Thread Links Date Links
Thread Prev Thread Next Thread Index Date Prev Date Next Date Index

Re: discussion period begins, until Jan. 26: "natural interval extension": friendly amendment to M001.02



Ulrich,

If I understand what you have previously written, what you envisage is that
an EDP for an arbitrary length pair of vectors will be executed to completion
without interrupts. This makes the execution of real-time devices impossible.
It also messes up the OS rendering of the screen on your desk-top/lap-top.

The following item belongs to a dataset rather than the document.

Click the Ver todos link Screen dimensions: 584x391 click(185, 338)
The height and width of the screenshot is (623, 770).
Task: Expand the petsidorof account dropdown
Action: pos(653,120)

So, what I think you want is that there is the possibility of interrupts after
each pair of float/double data reads. In which case, for a  general purpose
supercomputer, the long accumulator needs to be flush-able so that the
Operating System scheduler can schedule someone else’s EDP-ridden
program. And so forth. And because there will always be only a limited
number of long accumulators on a processor, this will inevitably — in
the worst case — cause flushing to main-memory.

A typical minimal modern processor (ARM6) has only 35,000 transistors.
Each bit of SRAM (your long accumulator) has 6 transistors. Thus just six of
your long accumulators will _double_ the size of the core’s foot-print.
Personally I’d go with the idea of using all that extra SRAM in a more
general way as caches or scratchpad, but that’s just me.

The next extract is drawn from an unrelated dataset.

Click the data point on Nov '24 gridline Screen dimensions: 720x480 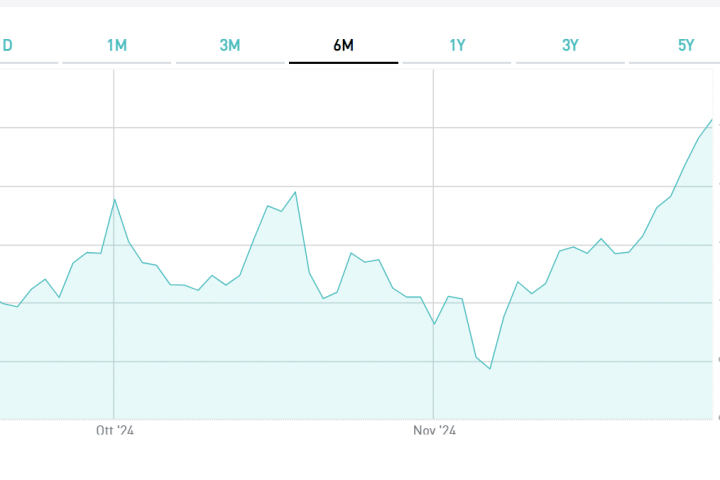coord(434,324)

The alternative is that we are considering a specialised piece of single-user
hardware which is there only for Matrix/Vector processing. If that’s the case
then by all means build it — it won’t cost much, say $0.5-1M. A sort of
bolt-on hardware accelerator, as it were.

But I’m struggling to see the usefulness of EDP in a standard for general
purpose processors.

Dave Lester


On 27 Jan 2016, at 09:45, Ulrich Kulisch <ulrich.kulisch@xxxxxxx> wrote:

Dear David,

Am 26.01.2016 um 15:26 schrieb David Lester:
Dear Ulrich,

You appear to have forgotten our previous discussion.

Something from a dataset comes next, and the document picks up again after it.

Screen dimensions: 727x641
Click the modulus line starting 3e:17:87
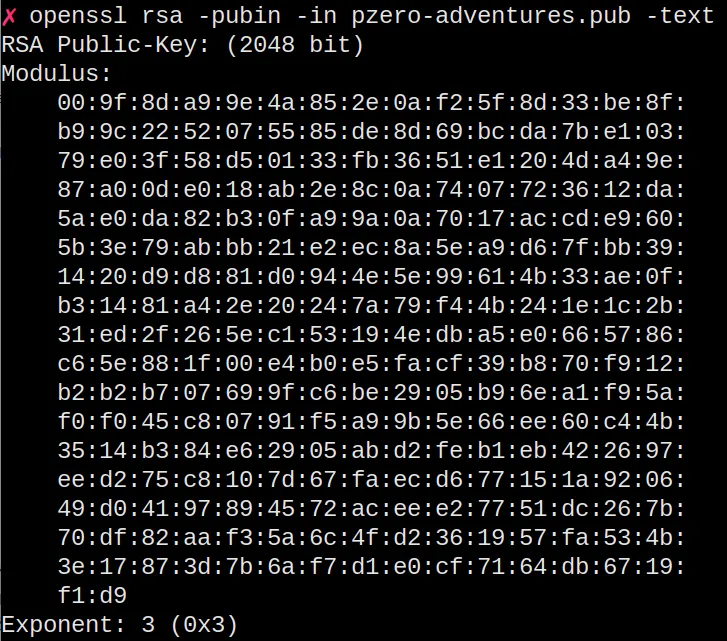(x=370, y=567)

What you are actually trading is latency on interrupts vs speed on 
a highly specialised bit of hardware.

If the EDP is to be a general operation it has to be possible
for the code to be interrupted. If this code is to be re-entrant
then the entire 1024 bit accumulator(s?) have to be flushed
to interrupt stack.

In my book Computer Arithmetic and Validity, the possibility of interrupting a dot product computation is considered. See Figures 8.17 and 8.18 in the second edition and the text around these figures.

However, I am of the opinion that a dot product computation never should and never needs to be interrupted. I repeat from my mail below:

The simplest and fastest way for computing a dot product is to compute it exactly. By pipelining, it can be computed in the time the processor needs to read the data, i.e., it comes with utmost speed.  

So the question is: would you interrupt reading the data into the processor. I think if another computation really has higher priority (what I doubt) it would be better to place the interrupt before the dot product operation.